# [ЧТО НУЖНО СДЕЛАТЬ]
Выпишите без изменений часть воспоминаний о Николае Рубцове: начиная со слов «Прежде чем взяться» и далее до слов «на экзаменационные сессии.» включительно.

Прежде чем взяться за эти заметки и поделиться своими раздумьями о Николае Рубцове, мне пришлось вновь погрузиться в былые годы. Когда я учился в Литинституте и видел его, что называется, воочию: то где-нибудь в коридоре общежития, а то и в чьей-то из комнат наших студентов. Ведь Николай в это время был уже переведён на заочное отделение и приезжал в Москву лишь на экзаменационные сессии.
Заходил он чаще всего к Сане Сизову, моему сокурснику, буквально влюблённому в его поэзию. Сам Саня был из нижегородской глубинки и тоже писал стихи. А когда Николай наведался к нему однажды туда в гости, то услышал там легенду о неком разбойнике Ляле (наводившем страх на всех проезжих в их густых дремучих лесах) и вскоре сочинил целую поэму об этом.
Вторым его поэтическим собратом и в некотором роде соратником был Борис Примеров, личность на ту пору очень заметная и уважаемая многими ещё за то, что он писал статьи о нашей истории. И Николай тоже тянулся к нему и даже нередко читал у него свои стихи. А возникавшие между ними споры и разногласия касались лишь не всегда совпадавших оценок тех или иных событий.

# [ИСХОДНЫЕ ДАННЫЕ]
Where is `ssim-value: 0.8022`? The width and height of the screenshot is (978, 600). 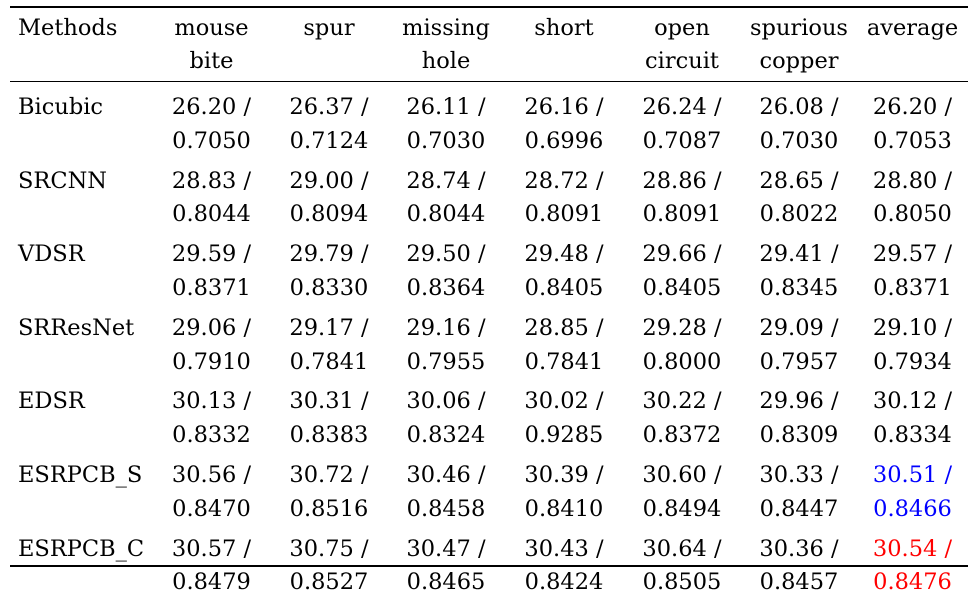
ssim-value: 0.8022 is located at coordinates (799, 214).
* * *
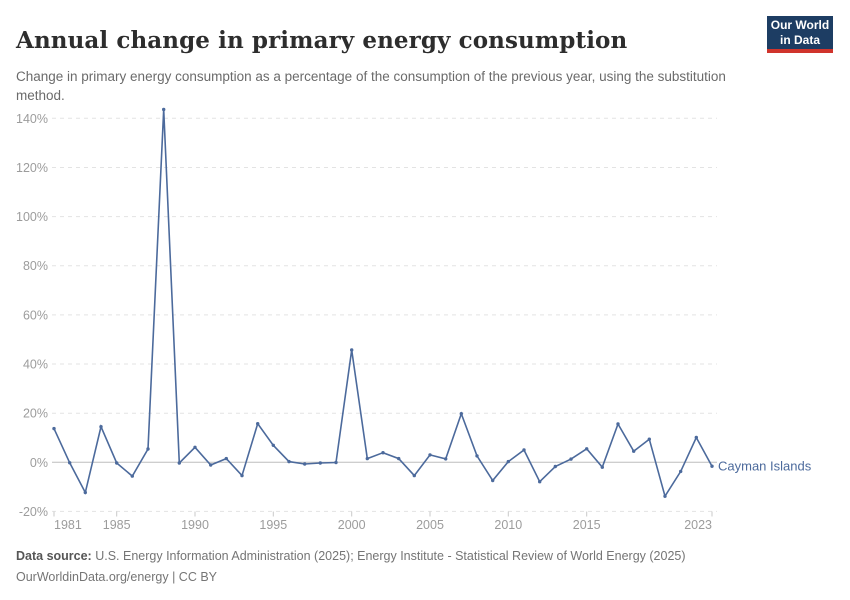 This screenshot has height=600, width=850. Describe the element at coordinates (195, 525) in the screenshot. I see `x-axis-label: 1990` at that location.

# [РЕЗУЛЬТАТ]
Прежде чем взяться за эти заметки и поделиться своими раздумьями о Николае Рубцове, мне пришлось вновь погрузиться в былые годы. Когда я учился в Литинституте и видел его, что называется, воочию: то где-нибудь в коридоре общежития, а то и в чьей-то из комнат наших студентов. Ведь Николай в это время был уже переведён на заочное отделение и приезжал в Москву лишь на экзаменационные сессии.